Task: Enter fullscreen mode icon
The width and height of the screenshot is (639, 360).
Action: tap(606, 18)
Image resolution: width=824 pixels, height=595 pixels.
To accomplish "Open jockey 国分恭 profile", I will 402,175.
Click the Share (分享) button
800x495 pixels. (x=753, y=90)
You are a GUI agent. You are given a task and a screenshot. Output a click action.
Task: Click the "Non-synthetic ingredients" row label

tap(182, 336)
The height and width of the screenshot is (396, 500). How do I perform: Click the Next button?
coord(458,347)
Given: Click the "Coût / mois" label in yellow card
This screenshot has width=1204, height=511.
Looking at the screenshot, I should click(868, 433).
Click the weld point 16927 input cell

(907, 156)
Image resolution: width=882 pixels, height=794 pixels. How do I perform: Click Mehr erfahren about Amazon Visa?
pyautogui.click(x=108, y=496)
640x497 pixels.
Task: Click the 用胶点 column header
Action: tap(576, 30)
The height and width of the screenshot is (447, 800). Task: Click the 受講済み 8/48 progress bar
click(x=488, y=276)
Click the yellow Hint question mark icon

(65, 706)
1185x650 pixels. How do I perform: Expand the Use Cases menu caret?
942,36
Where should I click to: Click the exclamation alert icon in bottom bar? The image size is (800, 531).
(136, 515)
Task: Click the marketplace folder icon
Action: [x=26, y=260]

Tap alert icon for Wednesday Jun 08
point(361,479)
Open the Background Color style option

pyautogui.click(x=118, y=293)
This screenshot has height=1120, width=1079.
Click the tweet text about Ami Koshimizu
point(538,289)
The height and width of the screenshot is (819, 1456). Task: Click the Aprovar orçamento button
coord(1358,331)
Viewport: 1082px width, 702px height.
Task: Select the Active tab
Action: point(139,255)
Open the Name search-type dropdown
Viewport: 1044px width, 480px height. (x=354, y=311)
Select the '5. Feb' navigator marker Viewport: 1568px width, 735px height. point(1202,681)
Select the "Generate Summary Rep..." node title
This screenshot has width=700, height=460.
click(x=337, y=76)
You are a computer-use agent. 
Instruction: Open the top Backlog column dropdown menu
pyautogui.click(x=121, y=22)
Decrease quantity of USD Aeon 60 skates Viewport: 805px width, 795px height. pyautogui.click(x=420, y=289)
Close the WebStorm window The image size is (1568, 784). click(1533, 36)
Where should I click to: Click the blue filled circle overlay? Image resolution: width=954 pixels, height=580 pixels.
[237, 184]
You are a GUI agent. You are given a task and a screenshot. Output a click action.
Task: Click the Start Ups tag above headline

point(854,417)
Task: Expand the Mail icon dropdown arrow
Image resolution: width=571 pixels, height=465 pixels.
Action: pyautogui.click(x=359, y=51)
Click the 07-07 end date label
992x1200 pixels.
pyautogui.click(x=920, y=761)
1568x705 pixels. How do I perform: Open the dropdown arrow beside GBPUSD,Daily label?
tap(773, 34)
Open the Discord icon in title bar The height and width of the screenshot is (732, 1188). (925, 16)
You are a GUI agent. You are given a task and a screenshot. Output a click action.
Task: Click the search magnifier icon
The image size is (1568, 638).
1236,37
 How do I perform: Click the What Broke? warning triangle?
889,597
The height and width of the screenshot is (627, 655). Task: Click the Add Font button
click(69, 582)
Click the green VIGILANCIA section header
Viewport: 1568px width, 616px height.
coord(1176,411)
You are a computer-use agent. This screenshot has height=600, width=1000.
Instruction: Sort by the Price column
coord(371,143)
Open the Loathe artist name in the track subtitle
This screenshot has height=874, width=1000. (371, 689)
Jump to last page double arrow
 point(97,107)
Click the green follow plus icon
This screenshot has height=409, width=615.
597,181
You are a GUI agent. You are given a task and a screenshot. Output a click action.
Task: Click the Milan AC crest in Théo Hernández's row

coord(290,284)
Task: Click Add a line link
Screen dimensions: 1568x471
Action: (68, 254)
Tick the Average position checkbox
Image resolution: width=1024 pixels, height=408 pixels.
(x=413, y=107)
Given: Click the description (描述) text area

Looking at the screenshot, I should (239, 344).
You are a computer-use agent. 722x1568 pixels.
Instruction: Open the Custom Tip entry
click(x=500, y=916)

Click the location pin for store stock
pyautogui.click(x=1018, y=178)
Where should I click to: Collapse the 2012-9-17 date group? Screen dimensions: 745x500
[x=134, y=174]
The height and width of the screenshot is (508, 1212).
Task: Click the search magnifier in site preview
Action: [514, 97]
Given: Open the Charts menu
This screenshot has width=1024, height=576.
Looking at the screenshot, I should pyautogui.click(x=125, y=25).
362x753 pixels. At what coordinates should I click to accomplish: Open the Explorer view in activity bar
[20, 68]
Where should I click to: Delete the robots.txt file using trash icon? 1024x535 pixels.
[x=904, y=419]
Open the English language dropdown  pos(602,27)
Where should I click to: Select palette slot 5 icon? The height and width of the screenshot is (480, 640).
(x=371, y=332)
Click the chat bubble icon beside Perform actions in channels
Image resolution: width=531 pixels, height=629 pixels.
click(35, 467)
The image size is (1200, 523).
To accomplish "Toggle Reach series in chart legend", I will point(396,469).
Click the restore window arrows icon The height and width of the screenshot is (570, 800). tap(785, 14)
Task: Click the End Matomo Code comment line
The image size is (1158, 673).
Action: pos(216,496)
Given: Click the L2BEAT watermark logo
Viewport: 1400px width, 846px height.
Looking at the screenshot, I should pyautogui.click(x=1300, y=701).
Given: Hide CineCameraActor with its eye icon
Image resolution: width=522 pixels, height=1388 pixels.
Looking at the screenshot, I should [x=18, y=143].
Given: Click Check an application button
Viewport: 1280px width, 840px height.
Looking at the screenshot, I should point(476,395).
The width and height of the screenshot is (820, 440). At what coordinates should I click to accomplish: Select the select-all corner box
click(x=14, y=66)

Task objective ::
Each line containing the word "will" needs to be copied from the data above.

Exercise response ::
To accomplish "Open jockey 国分恭 profile", I will 402,175.
To accomplish "Toggle Reach series in chart legend", I will point(396,469).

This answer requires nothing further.